### Task list
A. In the IOMMU patch thread, why is checking the device count in the IOMMU group unreliable?
B. List every field of struct iommu_group that appears in the diff in the IOMMU patch thread, with its type.
C. Proceed with the IOMMU patch thread from the point where it stops.

### Selected passage
Re: [PATCH RFC v2 02/11] iommu: Add iommu_group_singleton_lockdown()

2022-03-31 Thread Yi Liu



On 2022/3/29 16:42, Tian, Kevin wrote:

From: Lu Baolu 
Sent: Tuesday, March 29, 2022 1:38 PM

Some of the interfaces in the IOMMU core require that only a single
kernel device driver controls the device in the IOMMU group. The
existing method is to check the device count in the IOMMU group in
the interfaces. This is unreliable because any device added to the
IOMMU group later breaks this assumption without notifying the driver
using the interface. This adds iommu_group_singleton_lockdown() that
checks the requirement and locks down the IOMMU group with only single
device driver bound.

Signed-off-by: Lu Baolu 
---
  drivers/iommu/iommu.c | 30 ++
  1 file changed, 18 insertions(+), 12 deletions(-)

diff --git a/drivers/iommu/iommu.c b/drivers/iommu/iommu.c
index 0c42ece25854..9fb8a5b4491e 100644
--- a/drivers/iommu/iommu.c
+++ b/drivers/iommu/iommu.c
@@ -48,6 +48,7 @@ struct iommu_group {
struct list_head entry;
unsigned int owner_cnt;
void *owner;
+   bool singleton_lockdown;
  };

  struct group_device {
@@ -968,15 +969,16 @@ void iommu_group_remove_device(struct device
*dev)

### Information shown

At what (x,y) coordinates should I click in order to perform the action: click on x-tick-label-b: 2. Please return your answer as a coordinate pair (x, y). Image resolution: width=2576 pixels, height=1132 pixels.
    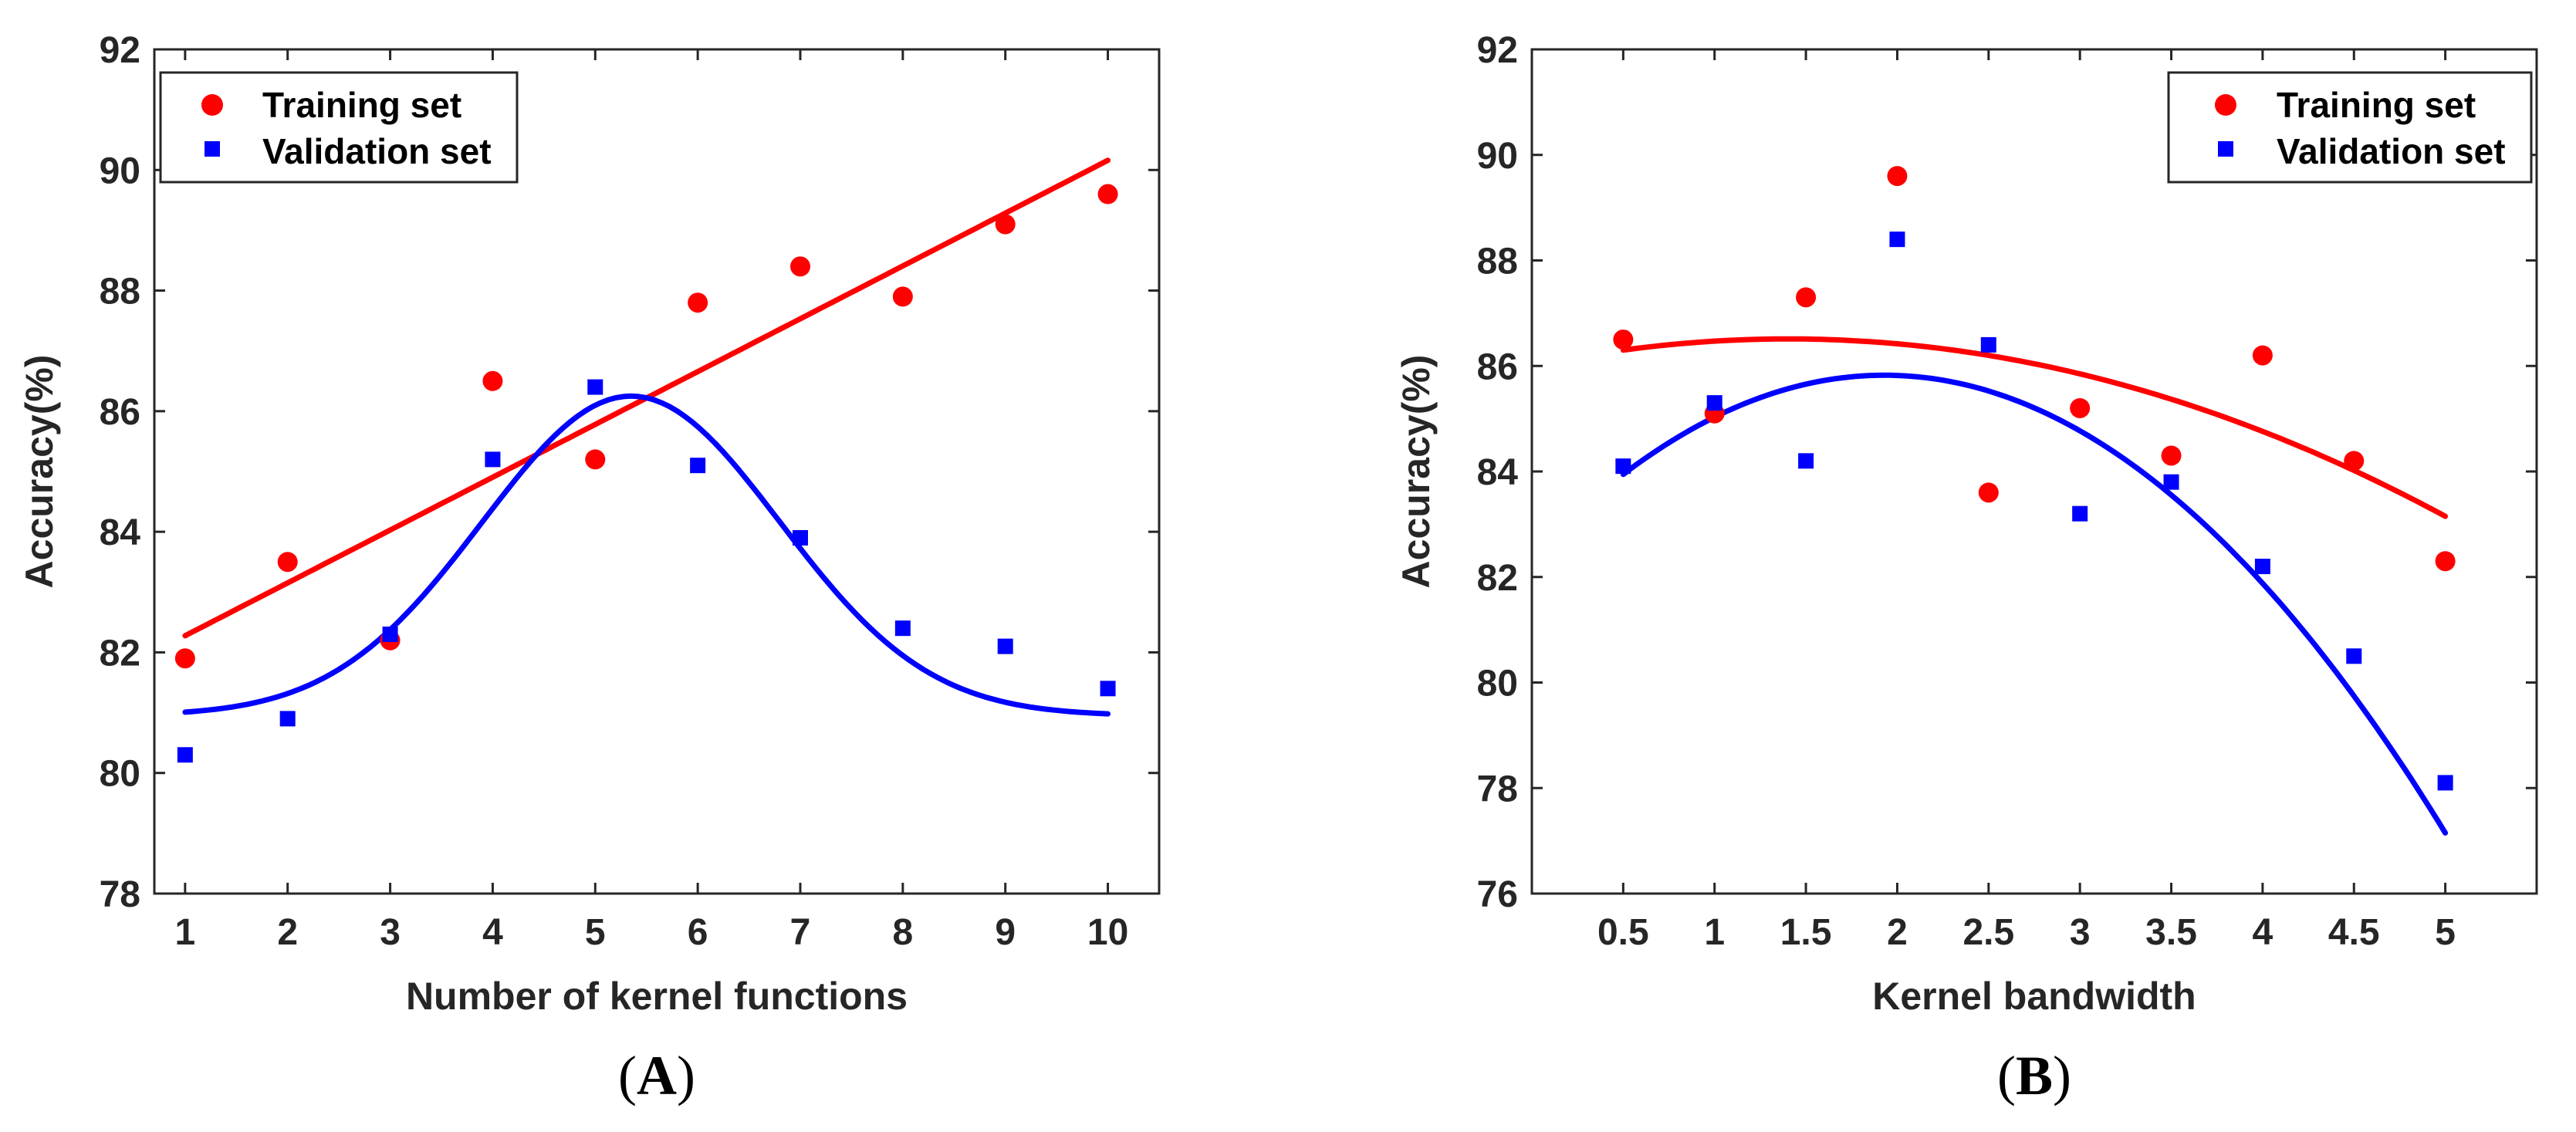
    Looking at the image, I should click on (1898, 933).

### Task answers
A. Any device added to the IOMMU group later breaks the assumption without notifying the driver that uses the interface.

B. struct list_head entry; unsigned int owner_cnt; void *owner; bool singleton_lockdown

C.
  }
  EXPORT_SYMBOL_GPL(iommu_group_remove_device);

-static int iommu_group_device_count(struct iommu_group *group)
+/* Callers should hold the group->mutex. */
+static bool iommu_group_singleton_lockdown(struct iommu_group *group)
  {
-   struct group_device *entry;
-   int ret = 0;
-
-   list_for_each_entry(entry, &group->devices, list)
-   ret++;
+   if (group->owner_cnt != 1 ||
+   group->domain != group->default_domain ||
+   group->owner)
+   return false;


Curious why there will be a case where group uses default_domain
while still having a owner? I have the impression that owner is used
for userspace DMA where a different domain is used.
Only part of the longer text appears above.